Face aux ingérences étrangères et à la manipulation numérique des campagnes électorales, l’Union européenne met en œuvre, ce vendredi 10 octobre, une réglementation inédite sur la publicité politique. Le texte impose la transparence intégrale du financement, du ciblage et de la diffusion des messages électoraux.
Depuis plusieurs années, l’Europe subit un feu nourri d’ingérences étrangères sur ses élections ou sa vie politique. L’année 2025 a marqué un tournant : en Moldavie, lors des législatives du 28 septembre, les autorités ont mis au jour une opération numérique d’une ampleur inédite. L’oligarque Ilan Shor, proche du Kremlin, aurait orchestré un dispositif de désinformation utilisant de faux comptes, des contenus pro-russes générés par intelligence artificielle et la diffusion de sondages frauduleux. Objectif : affaiblir les partis pro-européens et délégitimer les résultats du scrutin.
Un an plus tôt, à la veille des élections européennes de 2024, plusieurs États membres avaient déjà signalé des attaques coordonnées : campagnes en ligne visant à décrédibiliser le vote, diffusion de rumeurs sur la validité des bulletins, propagation de messages anti-UE sur les réseaux sociaux.

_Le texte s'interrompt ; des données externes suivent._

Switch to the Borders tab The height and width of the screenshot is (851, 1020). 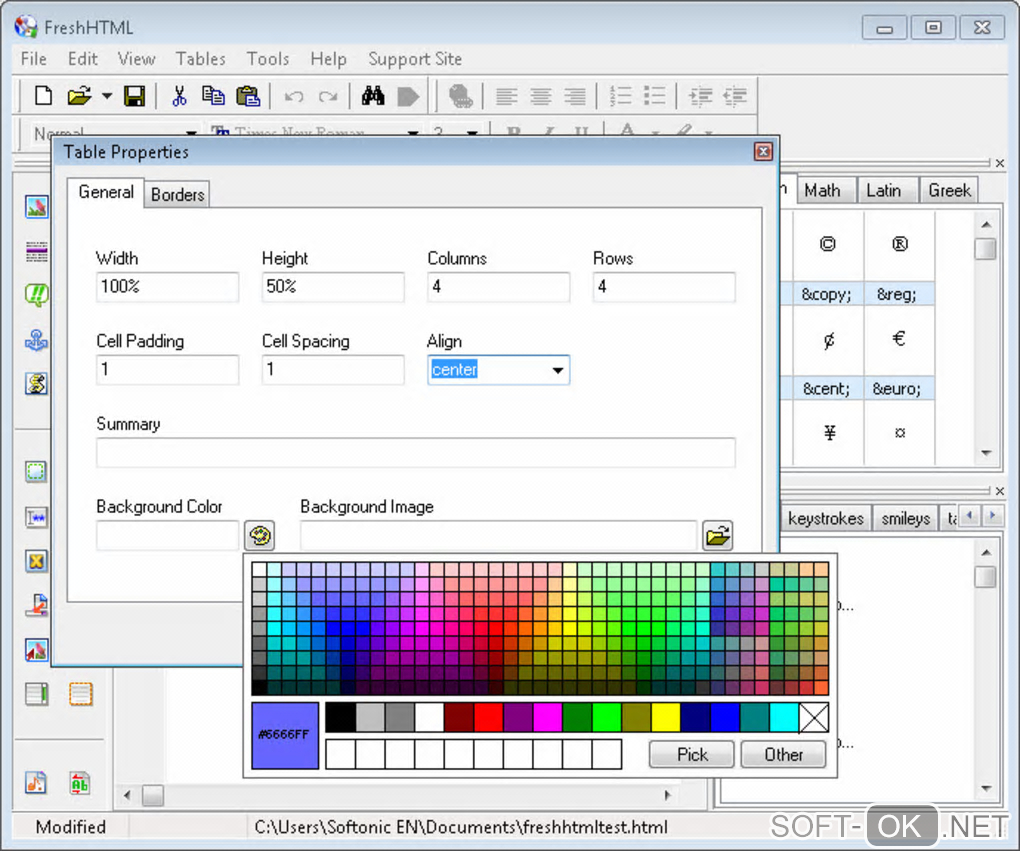[178, 195]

En Allemagne comme dans les États baltes, ces mêmes tactiques ont resurgi, souvent relayées par des canaux Telegram et des fermes de contenus liées à des intérêts russes. Ces séquences successives ont convaincu Bruxelles de la nécessité d’un encadrement renforcé de la communication politique en ligne.

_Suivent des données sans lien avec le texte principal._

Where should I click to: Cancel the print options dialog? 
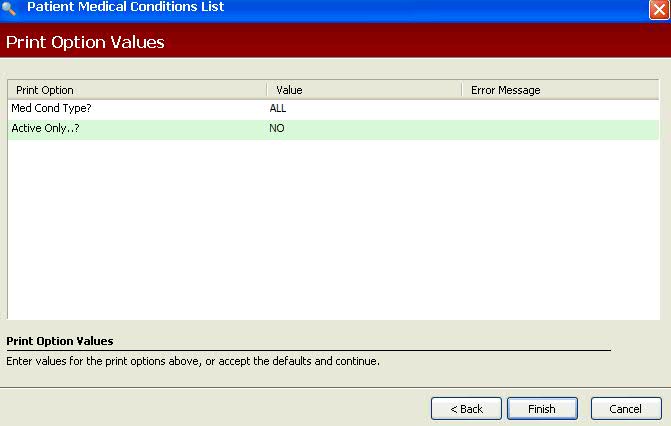(626, 409)
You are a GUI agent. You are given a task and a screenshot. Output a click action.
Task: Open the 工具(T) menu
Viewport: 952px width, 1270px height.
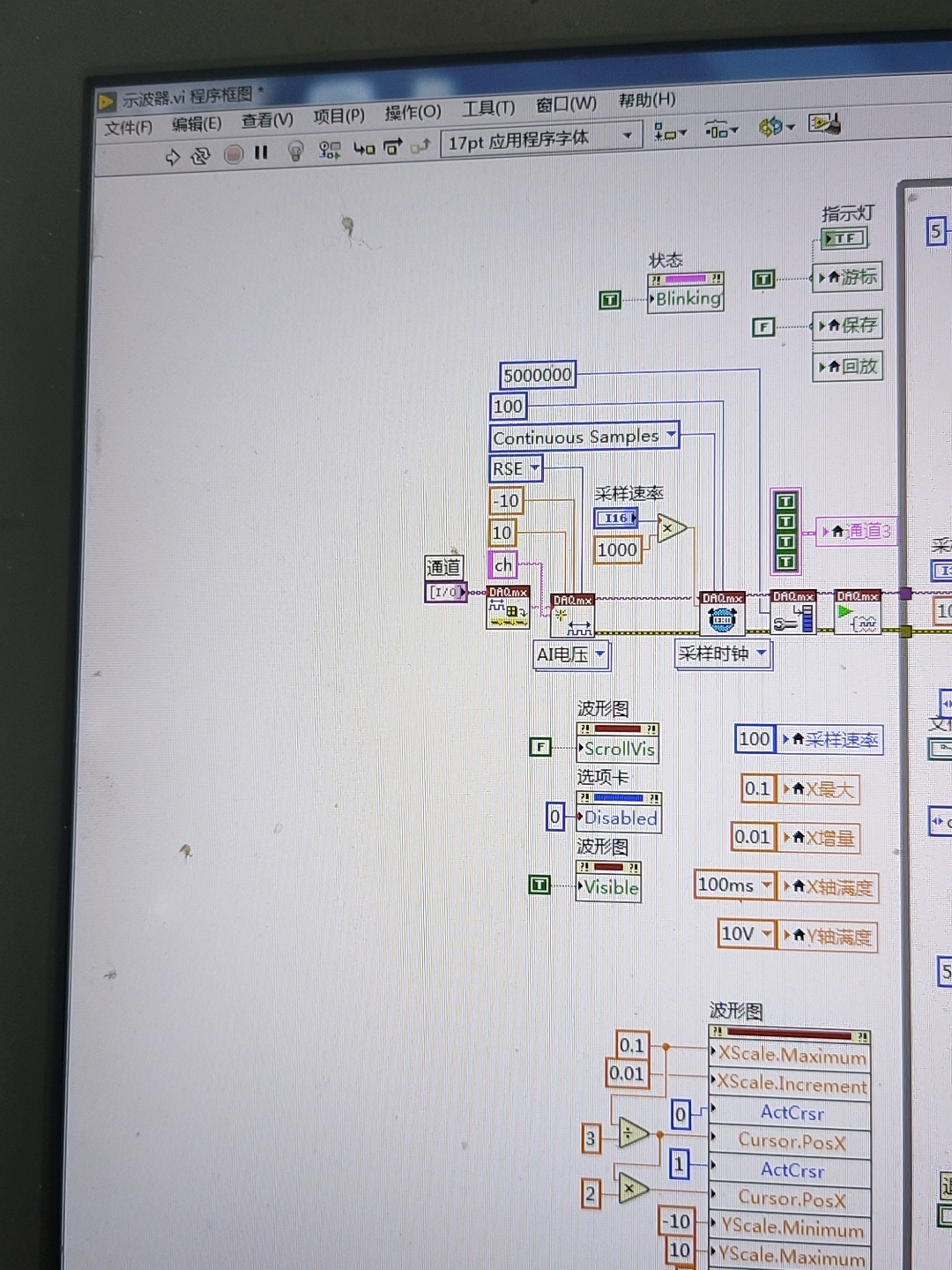point(488,108)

Combler un vide démocratique
C’est ce vide démocratique que la nouvelle réglementation entend combler. Adopté par le Parlement européen en février 2024 et désormais pleinement applicable, le règlement sur la transparence de la publicité politique impose que toute publicité électorale ou de nature politique précise clairement qui la finance, pour quel montant et à quel public elle est destinée. L’objectif est de rétablir un climat de confiance dans le débat électoral et empêcher l’utilisation opaque des données personnelles à des fins de manipulation.
Contrairement à une censure du discours politique, le texte ne réglemente pas le contenu des opinions mais il garantit la lisibilité du financement et du ciblage.

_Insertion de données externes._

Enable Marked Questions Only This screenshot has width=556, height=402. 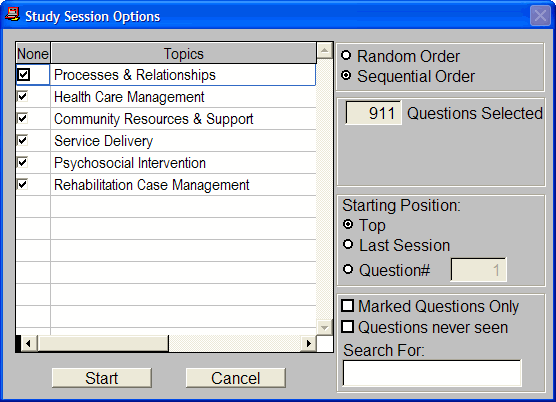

Le 8 octobre 2025, la Commission européenne a publié des lignes directrices pour aider partis, prestataires et plateformes à appliquer ces nouvelles obligations. Ces recommandations seront examinées le 16 octobre par la commission du marché intérieur et de la protection des consommateurs.
Bâtir un espace public numérique sûr
Selon Sandro Gozi, rapporteur du texte, ce dispositif constitue « la réponse européenne au scandale Cambridge Analytica » : il dote l’Union d’un cadre unique, « appelé à servir de modèle mondial ». Le règlement s’inscrit dans la continuité du DSA et du DMA, autres piliers du cadre numérique européen, et vise à bâtir un espace public numérique sûr, transparent et démocratique.
L’entrée en vigueur du texte ne laisse pas les géants du numérique indifférents. Google et Meta ont déjà annoncé la suspension, dans toute l’Union, de la publicité politique, électorale et même sociétale. Une décision que Bruxelles juge « lourde de conséquences » : elle prive les acteurs politiques de canaux transparents de communication, mais traduit aussi, selon Sandro Gozi, une volonté de certaines plateformes « de privilégier la simplicité de leur modèle économique ».
Pour l’Union, la liberté d’expression ne doit jamais devenir une liberté de manipulation. Avec cette entrée en vigueur, l’Europe se dote d’un cadre global pour la publicité politique en ligne, une première mondiale. Elle entend consolider la souveraineté numérique du continent et restaurer la confiance des citoyens dans leurs processus électoraux.